--- DATA PROVIDED ---
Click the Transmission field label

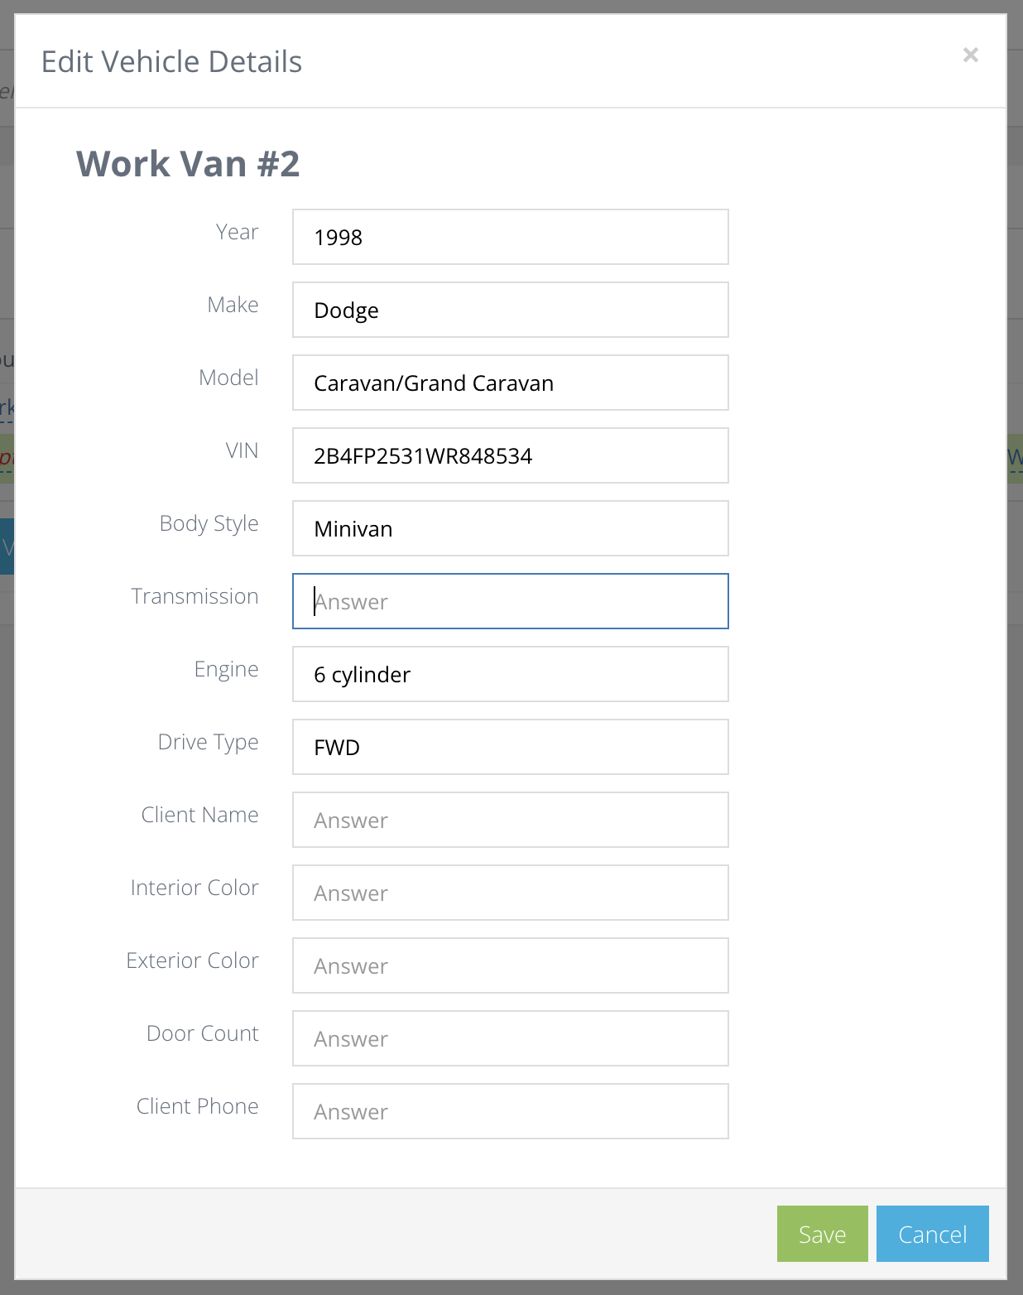195,596
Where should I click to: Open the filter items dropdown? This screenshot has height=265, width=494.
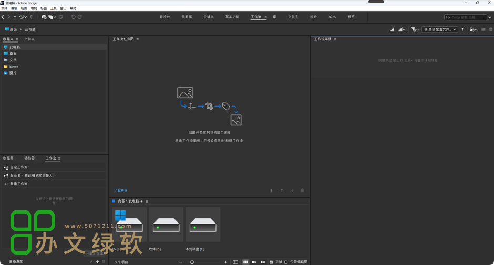click(415, 29)
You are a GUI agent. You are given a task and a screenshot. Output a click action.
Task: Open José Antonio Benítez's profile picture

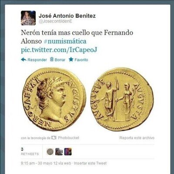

--- TASK GOAL ---
Copy the lines exactly. Start at the line with "Where should I", end at the last line above, include both, and omit all pictures.

--- ANSWER SPACE ---
Where should I click to: Open the filter items dropdown? This screenshot has height=265, width=494.
click(415, 29)
You are a GUI agent. You are given a task and a screenshot. Output a click action.
Task: Open José Antonio Benítez's profile picture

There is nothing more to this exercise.